• _GOAL_
Change "hamburger menu icon" to "navigation menu icon" in the rows, starting with the first line and going on through the line with "[x=148, y=1195]", and write those lines out again with everything else unchanged.

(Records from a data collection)
-=-=-=-=-

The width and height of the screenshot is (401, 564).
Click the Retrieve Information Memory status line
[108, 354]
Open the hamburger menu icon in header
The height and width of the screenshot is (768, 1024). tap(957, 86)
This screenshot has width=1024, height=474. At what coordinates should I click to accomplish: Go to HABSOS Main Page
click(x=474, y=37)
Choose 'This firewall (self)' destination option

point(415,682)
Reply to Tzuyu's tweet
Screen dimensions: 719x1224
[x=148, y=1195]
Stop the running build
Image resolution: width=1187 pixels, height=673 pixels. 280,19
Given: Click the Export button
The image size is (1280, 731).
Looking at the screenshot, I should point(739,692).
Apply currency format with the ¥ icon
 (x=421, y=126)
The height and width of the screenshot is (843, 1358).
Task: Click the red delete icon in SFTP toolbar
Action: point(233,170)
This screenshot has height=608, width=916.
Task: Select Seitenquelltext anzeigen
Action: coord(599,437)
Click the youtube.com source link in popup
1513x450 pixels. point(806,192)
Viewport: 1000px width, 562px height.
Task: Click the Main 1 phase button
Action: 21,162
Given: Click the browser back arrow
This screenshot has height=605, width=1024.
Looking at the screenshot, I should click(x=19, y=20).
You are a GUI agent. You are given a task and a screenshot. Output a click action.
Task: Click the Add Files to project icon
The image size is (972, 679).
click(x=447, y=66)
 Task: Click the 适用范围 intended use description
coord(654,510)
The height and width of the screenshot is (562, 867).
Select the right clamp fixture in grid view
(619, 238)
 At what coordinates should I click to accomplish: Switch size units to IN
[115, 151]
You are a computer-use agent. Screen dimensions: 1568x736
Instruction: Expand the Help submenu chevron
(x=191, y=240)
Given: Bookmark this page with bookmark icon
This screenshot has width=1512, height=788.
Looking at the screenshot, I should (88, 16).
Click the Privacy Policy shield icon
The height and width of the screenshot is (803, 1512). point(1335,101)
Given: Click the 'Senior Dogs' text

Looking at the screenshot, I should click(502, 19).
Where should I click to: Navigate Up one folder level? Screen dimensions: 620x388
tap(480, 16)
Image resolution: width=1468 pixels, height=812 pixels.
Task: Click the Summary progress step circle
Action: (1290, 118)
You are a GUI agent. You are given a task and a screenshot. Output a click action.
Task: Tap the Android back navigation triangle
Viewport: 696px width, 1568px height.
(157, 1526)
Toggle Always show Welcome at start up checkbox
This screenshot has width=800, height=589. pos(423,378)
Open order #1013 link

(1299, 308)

-=-=-=-=-

• _ANSWER BELOW_
The width and height of the screenshot is (401, 564).
Click the Retrieve Information Memory status line
[108, 354]
Open the navigation menu icon in header
The height and width of the screenshot is (768, 1024). tap(957, 86)
This screenshot has width=1024, height=474. At what coordinates should I click to accomplish: Go to HABSOS Main Page
click(x=474, y=37)
Choose 'This firewall (self)' destination option

point(415,682)
Reply to Tzuyu's tweet
Screen dimensions: 719x1224
[x=148, y=1195]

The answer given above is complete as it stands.